Ce qui est entré en crise, depuis déjà plus d’un siècle, c’est le paradigme de la toute-puissance mâle, une idéologie guerrière qui n’a pas seulement théorisé la supériorité de l’homme sur la femme, mais aussi justifié l’oppression de l’homme par l’homme ainsi que l’exploitation technologique de la nature et de l’animal, au mépris des équilibres écologiques. Il s’agit d’une crise de civilisation, celle d’un système de domination, dont les hommes ne sont les premières victimes que parce qu’ils en étaient autrefois les uniques bénéficiaires, moyennant le tribut exorbitant qu’ils s’imposèrent à eux-mêmes, en rejetant hors de la communauté des hommes tous ceux qui n’affichaient pas les marqueurs de la virilité : le faible, l’impuissant, le « sous-homme », le « pédéraste »…

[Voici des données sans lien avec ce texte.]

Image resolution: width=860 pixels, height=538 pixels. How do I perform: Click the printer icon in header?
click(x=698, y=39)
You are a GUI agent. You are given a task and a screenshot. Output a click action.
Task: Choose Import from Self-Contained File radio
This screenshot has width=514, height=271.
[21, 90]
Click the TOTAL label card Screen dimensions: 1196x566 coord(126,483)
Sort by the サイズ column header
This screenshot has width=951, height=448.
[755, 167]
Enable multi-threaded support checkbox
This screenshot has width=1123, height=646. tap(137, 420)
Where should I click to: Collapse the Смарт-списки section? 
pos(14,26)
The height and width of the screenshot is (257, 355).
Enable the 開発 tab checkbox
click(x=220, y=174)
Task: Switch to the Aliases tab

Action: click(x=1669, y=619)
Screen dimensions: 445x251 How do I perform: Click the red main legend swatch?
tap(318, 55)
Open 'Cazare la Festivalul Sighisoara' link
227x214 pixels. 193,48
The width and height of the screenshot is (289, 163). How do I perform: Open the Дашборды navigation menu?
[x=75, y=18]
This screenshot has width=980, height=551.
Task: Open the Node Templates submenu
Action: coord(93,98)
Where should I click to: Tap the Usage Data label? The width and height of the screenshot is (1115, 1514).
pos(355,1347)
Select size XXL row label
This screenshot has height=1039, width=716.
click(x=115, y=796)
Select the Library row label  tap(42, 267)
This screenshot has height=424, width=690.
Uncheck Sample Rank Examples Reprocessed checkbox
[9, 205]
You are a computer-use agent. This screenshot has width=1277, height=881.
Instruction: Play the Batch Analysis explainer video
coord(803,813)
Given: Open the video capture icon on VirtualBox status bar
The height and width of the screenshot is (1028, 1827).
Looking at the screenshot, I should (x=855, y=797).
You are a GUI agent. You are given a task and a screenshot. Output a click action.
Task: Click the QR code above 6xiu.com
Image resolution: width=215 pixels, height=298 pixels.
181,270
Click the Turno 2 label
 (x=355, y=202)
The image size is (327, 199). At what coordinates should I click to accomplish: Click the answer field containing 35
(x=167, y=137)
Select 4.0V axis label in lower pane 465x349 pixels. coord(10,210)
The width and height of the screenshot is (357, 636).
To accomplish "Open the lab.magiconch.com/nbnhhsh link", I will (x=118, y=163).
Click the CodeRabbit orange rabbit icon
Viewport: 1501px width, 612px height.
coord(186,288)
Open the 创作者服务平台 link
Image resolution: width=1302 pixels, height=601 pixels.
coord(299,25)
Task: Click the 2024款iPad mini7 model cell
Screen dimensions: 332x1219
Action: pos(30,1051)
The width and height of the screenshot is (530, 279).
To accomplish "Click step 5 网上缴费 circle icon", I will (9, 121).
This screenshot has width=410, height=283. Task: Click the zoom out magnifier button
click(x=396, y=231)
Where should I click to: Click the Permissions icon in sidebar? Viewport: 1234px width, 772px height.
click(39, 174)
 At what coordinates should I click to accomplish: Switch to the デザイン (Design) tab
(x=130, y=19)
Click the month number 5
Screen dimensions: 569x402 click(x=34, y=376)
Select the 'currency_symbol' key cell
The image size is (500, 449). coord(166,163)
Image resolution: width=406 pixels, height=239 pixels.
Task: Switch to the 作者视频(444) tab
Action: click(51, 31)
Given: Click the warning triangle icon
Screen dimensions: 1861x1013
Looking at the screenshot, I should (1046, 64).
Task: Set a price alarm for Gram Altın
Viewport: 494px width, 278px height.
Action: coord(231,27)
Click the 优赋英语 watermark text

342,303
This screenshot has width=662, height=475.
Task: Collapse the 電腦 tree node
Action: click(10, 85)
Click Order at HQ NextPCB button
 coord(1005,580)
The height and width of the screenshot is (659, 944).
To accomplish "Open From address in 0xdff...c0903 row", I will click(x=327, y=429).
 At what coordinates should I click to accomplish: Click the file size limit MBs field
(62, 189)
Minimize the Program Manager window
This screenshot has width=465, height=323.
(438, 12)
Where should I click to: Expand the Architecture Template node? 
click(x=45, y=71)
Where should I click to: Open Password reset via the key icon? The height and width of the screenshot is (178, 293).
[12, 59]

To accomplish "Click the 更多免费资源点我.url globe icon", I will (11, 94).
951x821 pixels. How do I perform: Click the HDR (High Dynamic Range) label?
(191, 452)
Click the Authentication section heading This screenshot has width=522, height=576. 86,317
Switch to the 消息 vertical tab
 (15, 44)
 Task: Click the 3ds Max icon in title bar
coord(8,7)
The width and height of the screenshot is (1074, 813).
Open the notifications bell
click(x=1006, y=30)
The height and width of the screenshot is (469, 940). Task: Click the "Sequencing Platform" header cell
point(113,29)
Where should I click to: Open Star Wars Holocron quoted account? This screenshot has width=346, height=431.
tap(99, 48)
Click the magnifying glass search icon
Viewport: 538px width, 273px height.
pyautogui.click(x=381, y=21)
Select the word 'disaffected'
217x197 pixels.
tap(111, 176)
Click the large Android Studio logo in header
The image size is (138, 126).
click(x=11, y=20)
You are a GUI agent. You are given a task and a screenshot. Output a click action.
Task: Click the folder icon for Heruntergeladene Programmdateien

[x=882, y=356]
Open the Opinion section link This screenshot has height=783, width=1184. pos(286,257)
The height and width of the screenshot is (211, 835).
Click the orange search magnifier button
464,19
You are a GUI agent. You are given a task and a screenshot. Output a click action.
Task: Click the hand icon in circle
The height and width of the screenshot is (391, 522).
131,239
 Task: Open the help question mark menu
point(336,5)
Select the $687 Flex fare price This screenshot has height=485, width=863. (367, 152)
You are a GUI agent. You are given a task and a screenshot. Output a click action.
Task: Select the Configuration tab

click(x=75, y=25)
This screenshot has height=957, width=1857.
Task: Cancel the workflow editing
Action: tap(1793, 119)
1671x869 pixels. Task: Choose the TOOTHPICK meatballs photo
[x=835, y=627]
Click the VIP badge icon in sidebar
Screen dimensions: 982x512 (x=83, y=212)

Aussi n’est-ce pas à la « fin des hommes » que nous assistons, mais au crépuscule d’un modèle mortifère pour les deux sexes. Le devoir d’obéissance aux injonctions virilistes exerce en effet une violence symbolique sur tous les hommes, sommés de se conformer à un modèle de puissance et de performance devenu largement hors d’atteinte. Mais cette crise a aussi la vertu de faire émerger de nouvelles masculinités, libérées des stéréotypes de genre. Tous ceux qui ne se reconnaissent pas dans l’archétype du « premier de cordée » ont la possibilité historique de se réinventer. Une refondation qui serait aussi salutaire pour les femmes. Car tant que les hommes ne s’émanciperont pas des schémas aliénants qui les amputent d’une grande partie de leur vérité psychique, ils s’interdiront des relations équilibrées avec l’autre sexe, et les femmes continueront à subir injustices, inégalités et violences.
Pour que les hommes changent le regard qu’ils portent sur les femmes, il faut qu’ils changent le regard qu’ils portent sur eux-mêmes. La« révolution du féminin »sera pleinement accomplie quand aura eu lieu la « révolution du masculin ».
- Autrice du livre Le Mythe de la virilité. Un piège pour les deux sexes, Pocket, 2019.
(1) L’expression est de Francis Dupuis-Déri, auteur de La Crise de la masculinité. Autopsie d’un mythe tenace, Éd. du Remue-ménage, 2018.